Three different A-ring perhydroxylated trihydroxyvitamin D₃ metabolites were synthesized from their appropriate A-ring precursors and CD-ring for their potential therapeutic applications. We first chemically synthesized 1α,2α,25-trihydroxyvitamin D₃ [1α,2α,25(OH)₃D₃] to study its VDR binding affinity because this metabolite is a product of recombinant human CYP3A4 catalysis when 2α-(3-hydroxypropoxy)-1α,25-dihydroxyvitamin D₃ (O2C3), a more potent vitamin D receptor (VDR) binder than 1α,25-dihydroxyvitamin D₃ [1α,25(OH)₂D₃], is used as the substrate.

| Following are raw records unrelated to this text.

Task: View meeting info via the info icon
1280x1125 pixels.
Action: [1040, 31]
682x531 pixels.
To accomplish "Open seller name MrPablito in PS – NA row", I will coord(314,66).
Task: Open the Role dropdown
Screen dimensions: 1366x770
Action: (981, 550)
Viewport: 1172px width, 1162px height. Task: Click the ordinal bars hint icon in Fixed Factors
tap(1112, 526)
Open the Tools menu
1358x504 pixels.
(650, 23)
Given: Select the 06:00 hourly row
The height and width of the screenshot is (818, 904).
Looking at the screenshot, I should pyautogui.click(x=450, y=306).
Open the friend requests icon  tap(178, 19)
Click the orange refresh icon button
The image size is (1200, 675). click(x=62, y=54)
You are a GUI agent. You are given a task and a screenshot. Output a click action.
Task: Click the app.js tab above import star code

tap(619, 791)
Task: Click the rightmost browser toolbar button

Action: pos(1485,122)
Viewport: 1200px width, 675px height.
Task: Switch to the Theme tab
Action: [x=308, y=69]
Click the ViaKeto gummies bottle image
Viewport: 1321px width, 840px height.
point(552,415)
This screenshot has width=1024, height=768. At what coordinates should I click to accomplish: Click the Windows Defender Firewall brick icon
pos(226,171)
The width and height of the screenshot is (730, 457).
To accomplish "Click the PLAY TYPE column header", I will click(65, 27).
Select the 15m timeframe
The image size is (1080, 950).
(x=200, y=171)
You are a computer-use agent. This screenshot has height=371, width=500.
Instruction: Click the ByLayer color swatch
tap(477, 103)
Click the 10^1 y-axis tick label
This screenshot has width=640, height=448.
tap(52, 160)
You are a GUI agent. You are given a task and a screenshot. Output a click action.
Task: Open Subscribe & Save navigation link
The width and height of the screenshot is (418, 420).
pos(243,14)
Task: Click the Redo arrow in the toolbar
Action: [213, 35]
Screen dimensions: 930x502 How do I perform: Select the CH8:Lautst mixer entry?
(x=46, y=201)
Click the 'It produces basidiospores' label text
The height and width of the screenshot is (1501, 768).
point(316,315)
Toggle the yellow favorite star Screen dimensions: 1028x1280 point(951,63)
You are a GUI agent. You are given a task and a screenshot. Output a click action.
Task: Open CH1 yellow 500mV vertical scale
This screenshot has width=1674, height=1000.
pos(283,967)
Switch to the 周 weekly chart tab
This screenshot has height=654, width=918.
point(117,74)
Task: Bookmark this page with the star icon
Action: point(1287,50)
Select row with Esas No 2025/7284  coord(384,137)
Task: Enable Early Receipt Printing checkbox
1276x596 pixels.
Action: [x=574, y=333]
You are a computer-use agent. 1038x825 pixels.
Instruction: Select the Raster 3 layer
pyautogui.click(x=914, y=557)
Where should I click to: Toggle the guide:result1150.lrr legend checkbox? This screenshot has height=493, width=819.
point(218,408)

We found that this metabolite retained 27.3% of the VDR binding affinity compared to 1α,25(OH)₂D₃. The k_cat/K_m value of CYP24A1 for 1α,2α,25(OH)₃D₃ is 60% of that for 1α,25(OH)₂D₃. Since the biological activity and the metabolic fate of a naturally occurring C4-hydroxylated vitamin D₂ metabolite found in the serum of rats treated with pharmacological doses of vitamin D₂ have never been described, we next synthesized 1α,4α,25-trihydroxyvitamin D₃ and its diastereoisomer, 1α,4β,25-trihydroxyvitamin D₃, to study their metabolism and biological activities. Both 4-hydroxylated isomers showed weaker VDR binding affinity than 1α,25(OH)₂D₃. Although either 4-hydroxylated isomer can be metabolized by CYP24A1 almost at the same level as 1α,25(OH)₂D₃, their metabolic patterns catalyzed by uridine 5′-diphosphoglucuronosyltransferase (UGT) are different; only the 4α-hydroxylated analog can be metabolized by UGT to produce a glucuronate conjugate. The results provide important information for the synthesis of new novel chemotherapeutic vitamin D analogs which would be less subjective to degradation and therefore more bioavailable than 1α,25(OH)₂D₃. This article is part of a Special Issue entitled '17th Vitamin D Workshop'.